TÂCHES À RÉALISER:
1: D'après le texte sur N.O.S et Ademo, dans quelle cité les deux frères ont-ils toujours vécu ?
2: Recopiez fidèlement le passage du texte sur N.O.S et Ademo qui commence à « Des deux frères, on » et se termine à « Les grandes lignes. ».

TEXTE RETENU:

=-=-=-=-=

J’en ai bouffé de la com’ pendant mes études, j’en ai décortiqué du cas pratique, j’en ai chié de la théorie. Six ans. Alors j’ai tiré mes vieux classeurs de leur malle turquoise, des fois que j’aurais gribouillé un quelque chose d’un peu sociologique sur le sujet. Mais rien. Rien sur ce genre de stratégie aussi fascinante que taiseuse. Nous, on nous rabâchait qu’il fallait communiquer, toujours plus communiquer, au temps de l’hyper information. Eux ont tout compris. N.O.S et Ademo n’ont pas ciré les bancs d’une grande école, pas plus qu’ils n’ont loué les services d’experts communicants, ils doivent tout à leur cran, leur flair et leur intelligence.
Des deux frères, on ne sait que ce qu’on a lu ici ou là, vaguement entendu à cet endroit. La mère, grande absente, est d’origine algérienne. Le père, René Andrieu, un pied-noir corse et ancien braqueur à grande gueule, une figure à Corbeil-Essonnes. Nabil, N.O.S, et Tarik, Ademo, ont toujours vécu dans la cité des Tarterêts, leur « Zoo », leur cage d’attache. Un temps en Corrèze aussi, adolescents contraints à l’exil par le patriarche. Il y a eu des magouilles, du trafic, des go fast et puis un séjour à Fleury-Mérogis pour Tarik. Lui, l’aîné, aurait trente ans aujourd’hui, le cadet deux de moins. Les grandes lignes.
Elle a plus d’impact, la parole rare, plus de valeur. Le mutisme intrigue, la parole rare excite. Elle crée l’événement, chaque fois qu’elle jaillit.

=-=-=-=-=

LISTE DES LIGNES:
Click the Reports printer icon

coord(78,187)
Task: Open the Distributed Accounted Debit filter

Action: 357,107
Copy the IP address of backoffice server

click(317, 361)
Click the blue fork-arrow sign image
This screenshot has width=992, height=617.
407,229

=-=-=-=-=

CORRIGÉ DE L'EXERCICE:
1: La cité des Tarterêts.

2:
Des deux frères, on ne sait que ce qu’on a lu ici ou là, vaguement entendu à cet endroit. La mère, grande absente, est d’origine algérienne. Le père, René Andrieu, un pied-noir corse et ancien braqueur à grande gueule, une figure à Corbeil-Essonnes. Nabil, N.O.S, et Tarik, Ademo, ont toujours vécu dans la cité des Tarterêts, leur « Zoo », leur cage d’attache. Un temps en Corrèze aussi, adolescents contraints à l’exil par le patriarche. Il y a eu des magouilles, du trafic, des go fast et puis un séjour à Fleury-Mérogis pour Tarik. Lui, l’aîné, aurait trente ans aujourd’hui, le cadet deux de moins. Les grandes lignes.